**Stored entries**
____
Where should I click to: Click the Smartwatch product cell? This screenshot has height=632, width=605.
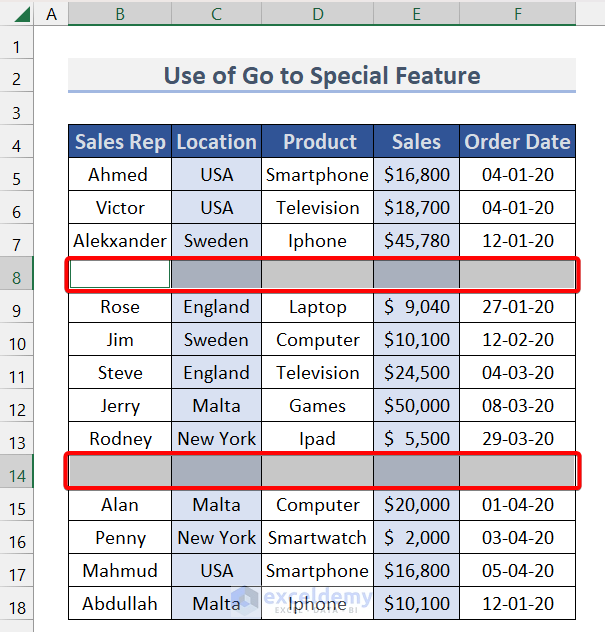317,538
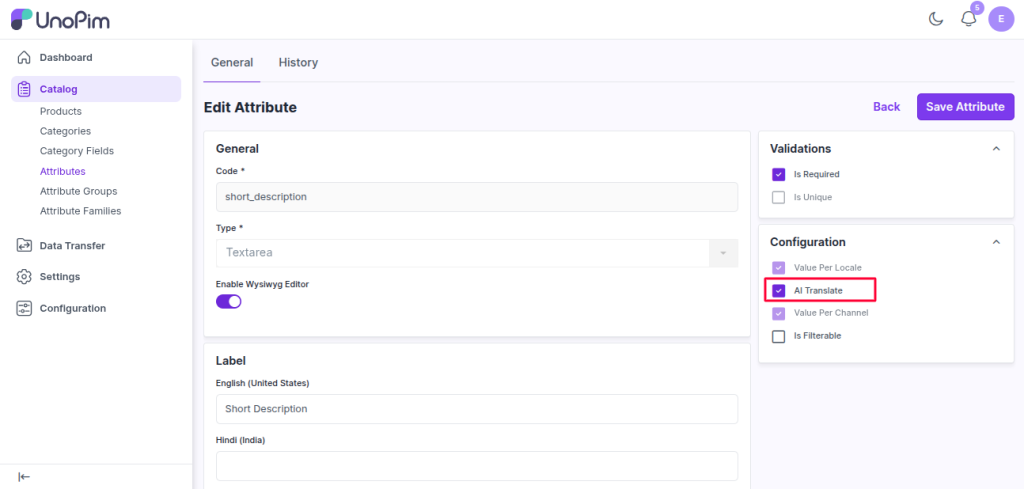Open the user profile avatar

tap(1001, 19)
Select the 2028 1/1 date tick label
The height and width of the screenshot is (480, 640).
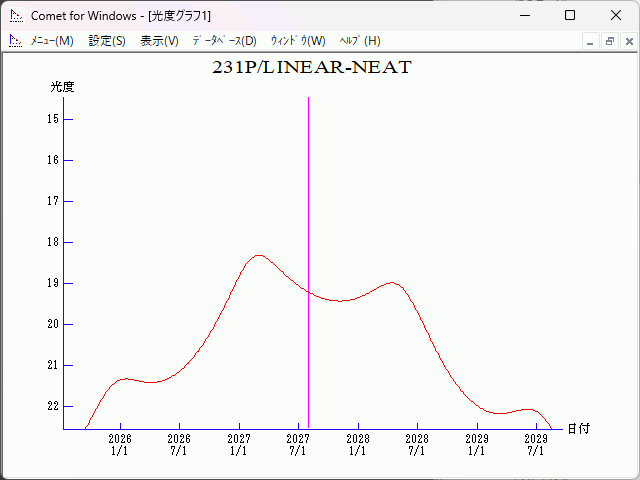[x=357, y=445]
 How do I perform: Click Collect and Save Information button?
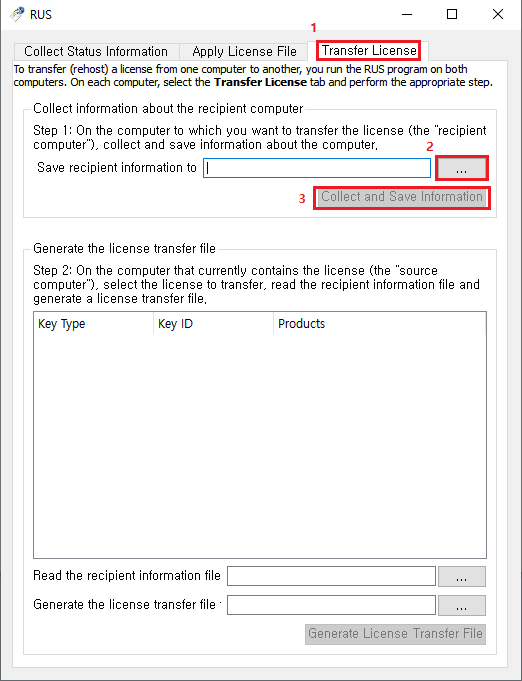402,197
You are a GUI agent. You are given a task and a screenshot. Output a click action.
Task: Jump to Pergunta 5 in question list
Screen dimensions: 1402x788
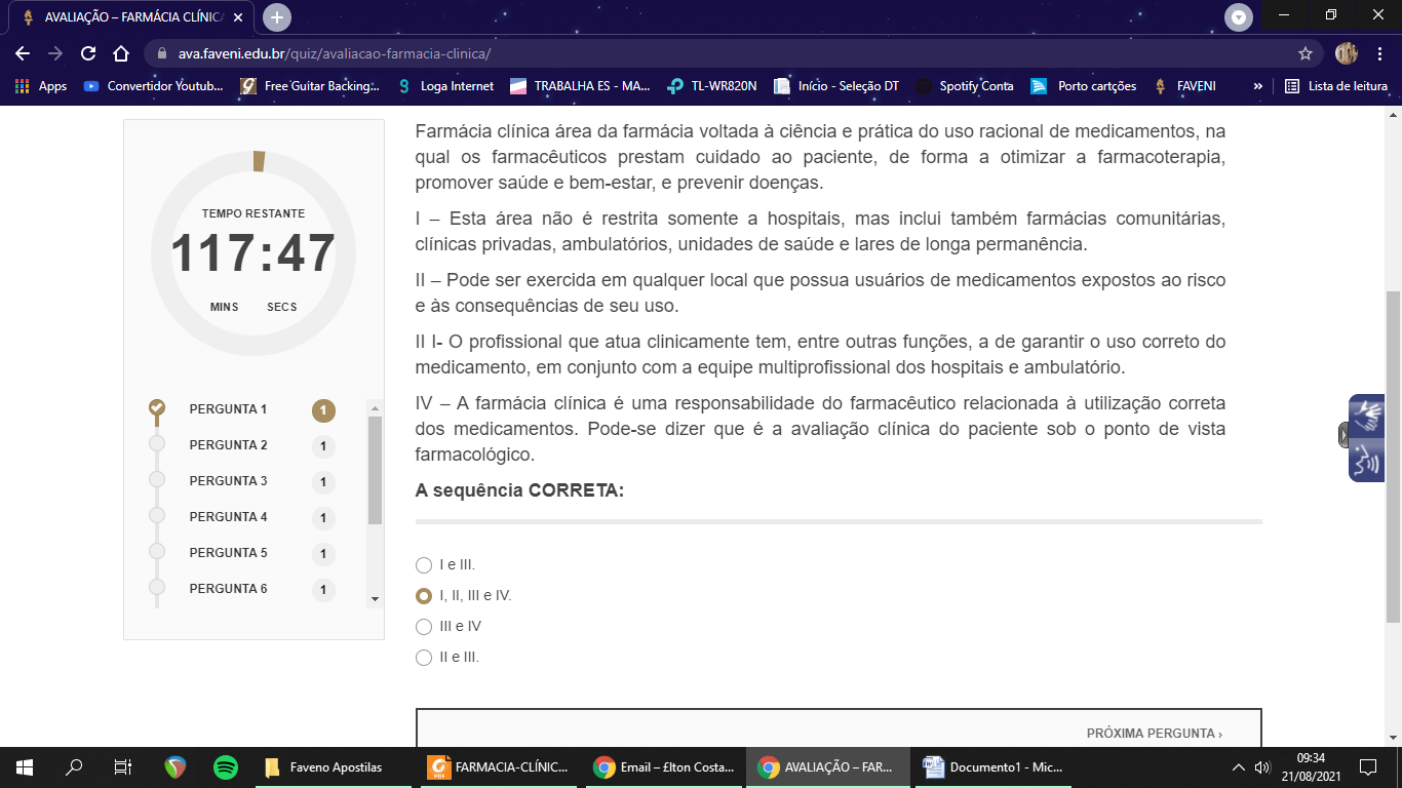coord(228,553)
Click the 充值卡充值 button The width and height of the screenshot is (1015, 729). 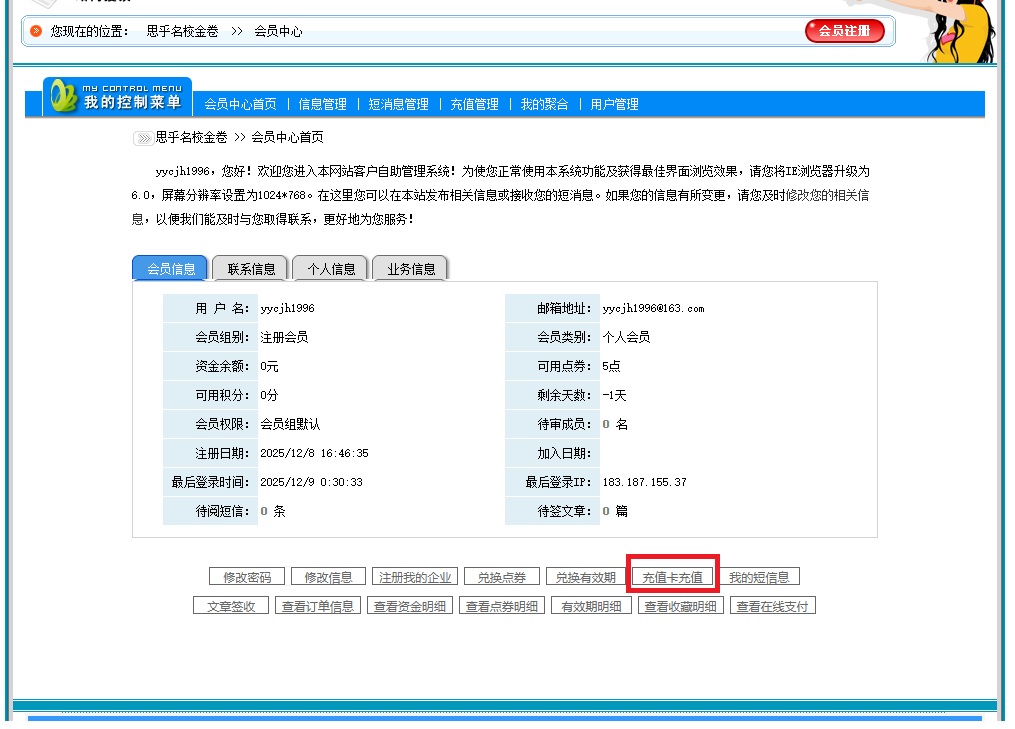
____
**Brief**
Write the data out again word for word; leave the pictures behind.

**Response box**
Where should I click to: Click the Smartwatch product cell? This screenshot has height=632, width=605.
317,538
Open the user profile avatar

tap(1001, 19)
Select the 2028 1/1 date tick label
The height and width of the screenshot is (480, 640).
[x=357, y=445]
 How do I perform: Click Collect and Save Information button?
402,197
You are a GUI agent. You are given a task and a screenshot. Output a click action.
Task: Jump to Pergunta 5 in question list
Screen dimensions: 1402x788
coord(228,553)
Click the 充值卡充值 button The width and height of the screenshot is (1015, 729). 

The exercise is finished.